E. The level of the person is where we study mental events: the function (mental processes) and content (mental content) of the mind. Mental contents include knowledge, beliefs, desires, and feelings; mental processes include operations that interpret, transform, and store mental contents.
F. The level of the group includes all our social interactions, past and present.
G. Events at the different levels are interdependent and are always interacting. They are also influenced by the physical environment.
INDIVIDUALS INTERACT AND RELATE to others in a group in many ways.

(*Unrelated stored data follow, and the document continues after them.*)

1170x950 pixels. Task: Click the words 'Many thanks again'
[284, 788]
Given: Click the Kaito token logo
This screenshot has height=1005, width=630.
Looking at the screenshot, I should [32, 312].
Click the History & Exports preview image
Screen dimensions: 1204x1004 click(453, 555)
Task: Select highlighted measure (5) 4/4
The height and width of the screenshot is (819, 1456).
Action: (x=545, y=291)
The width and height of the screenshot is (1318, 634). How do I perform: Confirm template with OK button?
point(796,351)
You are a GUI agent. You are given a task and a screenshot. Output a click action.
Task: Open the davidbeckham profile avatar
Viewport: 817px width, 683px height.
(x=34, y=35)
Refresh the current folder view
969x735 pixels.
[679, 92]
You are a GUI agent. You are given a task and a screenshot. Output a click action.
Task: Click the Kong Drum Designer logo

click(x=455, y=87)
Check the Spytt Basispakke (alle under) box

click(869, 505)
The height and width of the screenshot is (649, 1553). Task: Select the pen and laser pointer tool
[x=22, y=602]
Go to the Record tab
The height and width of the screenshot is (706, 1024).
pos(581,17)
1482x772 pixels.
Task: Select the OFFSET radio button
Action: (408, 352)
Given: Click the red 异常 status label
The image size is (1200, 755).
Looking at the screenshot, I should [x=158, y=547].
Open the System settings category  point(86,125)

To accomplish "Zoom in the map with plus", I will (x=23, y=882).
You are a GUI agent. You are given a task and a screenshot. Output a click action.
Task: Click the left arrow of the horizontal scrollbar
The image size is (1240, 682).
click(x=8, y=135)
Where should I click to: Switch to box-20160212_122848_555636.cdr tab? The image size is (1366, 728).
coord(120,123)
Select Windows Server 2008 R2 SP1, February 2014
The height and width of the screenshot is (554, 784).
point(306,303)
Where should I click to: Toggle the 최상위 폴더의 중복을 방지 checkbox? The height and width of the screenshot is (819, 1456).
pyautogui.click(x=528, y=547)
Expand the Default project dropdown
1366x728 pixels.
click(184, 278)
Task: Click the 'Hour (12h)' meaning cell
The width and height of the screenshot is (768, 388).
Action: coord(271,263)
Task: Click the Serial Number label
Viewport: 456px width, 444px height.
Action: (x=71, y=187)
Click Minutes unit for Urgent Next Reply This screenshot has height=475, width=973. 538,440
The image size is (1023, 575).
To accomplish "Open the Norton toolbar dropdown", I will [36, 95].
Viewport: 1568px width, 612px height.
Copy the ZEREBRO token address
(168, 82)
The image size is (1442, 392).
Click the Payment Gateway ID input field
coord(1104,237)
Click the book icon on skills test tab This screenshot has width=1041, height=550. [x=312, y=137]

We normally think of face-to-face interaction and verbal communication as the most common and normal mode of individual interaction in groups. However, it is well known that groups bring something to a task or problem which is superior to the contribution of any one individual. The focus of this chapter is on how individuals behave and perform in small groups. This will be looked at from two main perspectives. First, when individuals perform in front of an audience where there is little or no communication with the observing group or audience. Second, how individuals perform in small groups where face-to-face interaction and communication takes place. There are assumptions that individual performance is enhanced in a group setting and that groups perform better than individuals are both considered and questioned.
Firstly, we’ll look into group development. Watch this short 4-minutes video to get a quick understanding of the group development phases: https://www.youtube.com/watch?v=ysWWGf8VsOg
After watching the video, answer this question:
1. From your point of view, what the group was missing?
2. What would create cohesion in a group faster?
3. What is the role of a leader in the group? Did the leader in the video do a good job?
Figure 1 summarizes these five stages and indicates the key features likely to be present at each stage. Research has provided considerable support for this five-stage model of group development. The stage to which a group has developed can be assessed through a questionnaire which focuses on two broad areas: the task in hand and evaluation of the group by the individual members. Task areas include: how well individuals understand the goals of the group; how well the group is organized to achieve the goals; and how well problem-solving takes place. Group evaluation areas include: how much conflict is present; the degree of interdependence between the group members; and how much individuals enjoy being part of the group.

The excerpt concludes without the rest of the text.